__Problem details__
For this exercise, repeat the records below exactly as written.

Source records:

Content starts

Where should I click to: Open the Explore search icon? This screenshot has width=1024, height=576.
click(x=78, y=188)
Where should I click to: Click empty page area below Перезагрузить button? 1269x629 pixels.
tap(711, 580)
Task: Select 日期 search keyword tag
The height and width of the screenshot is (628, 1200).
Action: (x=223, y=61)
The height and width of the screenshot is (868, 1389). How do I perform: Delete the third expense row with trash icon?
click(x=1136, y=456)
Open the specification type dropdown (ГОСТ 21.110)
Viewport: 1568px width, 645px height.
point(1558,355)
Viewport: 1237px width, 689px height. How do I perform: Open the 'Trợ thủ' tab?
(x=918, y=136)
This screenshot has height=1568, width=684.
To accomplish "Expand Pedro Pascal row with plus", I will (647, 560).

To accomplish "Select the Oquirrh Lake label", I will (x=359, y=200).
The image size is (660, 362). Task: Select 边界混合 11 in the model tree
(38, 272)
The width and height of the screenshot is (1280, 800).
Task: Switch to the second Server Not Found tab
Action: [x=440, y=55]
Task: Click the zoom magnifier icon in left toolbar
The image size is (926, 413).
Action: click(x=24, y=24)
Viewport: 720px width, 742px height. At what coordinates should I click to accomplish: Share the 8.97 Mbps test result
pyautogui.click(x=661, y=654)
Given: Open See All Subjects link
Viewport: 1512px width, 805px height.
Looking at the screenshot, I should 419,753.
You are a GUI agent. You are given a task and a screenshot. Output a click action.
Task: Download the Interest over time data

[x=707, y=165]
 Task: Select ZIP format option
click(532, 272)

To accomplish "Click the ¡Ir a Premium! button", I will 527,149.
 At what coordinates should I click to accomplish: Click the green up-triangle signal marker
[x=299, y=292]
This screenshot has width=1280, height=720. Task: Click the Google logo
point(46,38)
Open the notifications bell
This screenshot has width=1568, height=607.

Content ends

__Problem solution__
Where should I click to: Open the Explore search icon? This screenshot has width=1024, height=576.
click(x=78, y=188)
Where should I click to: Click empty page area below Перезагрузить button? 1269x629 pixels.
tap(711, 580)
Task: Select 日期 search keyword tag
The height and width of the screenshot is (628, 1200).
Action: (x=223, y=61)
The height and width of the screenshot is (868, 1389). How do I perform: Delete the third expense row with trash icon?
click(x=1136, y=456)
Open the specification type dropdown (ГОСТ 21.110)
Viewport: 1568px width, 645px height.
point(1558,355)
Viewport: 1237px width, 689px height. How do I perform: Open the 'Trợ thủ' tab?
(x=918, y=136)
This screenshot has height=1568, width=684.
To accomplish "Expand Pedro Pascal row with plus", I will (647, 560).

To accomplish "Select the Oquirrh Lake label", I will (x=359, y=200).
The image size is (660, 362). Task: Select 边界混合 11 in the model tree
(38, 272)
The width and height of the screenshot is (1280, 800).
Task: Switch to the second Server Not Found tab
Action: [x=440, y=55]
Task: Click the zoom magnifier icon in left toolbar
The image size is (926, 413).
Action: click(x=24, y=24)
Viewport: 720px width, 742px height. At what coordinates should I click to accomplish: Share the 8.97 Mbps test result
pyautogui.click(x=661, y=654)
Given: Open See All Subjects link
Viewport: 1512px width, 805px height.
Looking at the screenshot, I should 419,753.
You are a GUI agent. You are given a task and a screenshot. Output a click action.
Task: Download the Interest over time data

[x=707, y=165]
 Task: Select ZIP format option
click(532, 272)

To accomplish "Click the ¡Ir a Premium! button", I will 527,149.
 At what coordinates should I click to accomplish: Click the green up-triangle signal marker
[x=299, y=292]
This screenshot has width=1280, height=720. Task: Click the Google logo
point(46,38)
Open the notifications bell
This screenshot has width=1568, height=607.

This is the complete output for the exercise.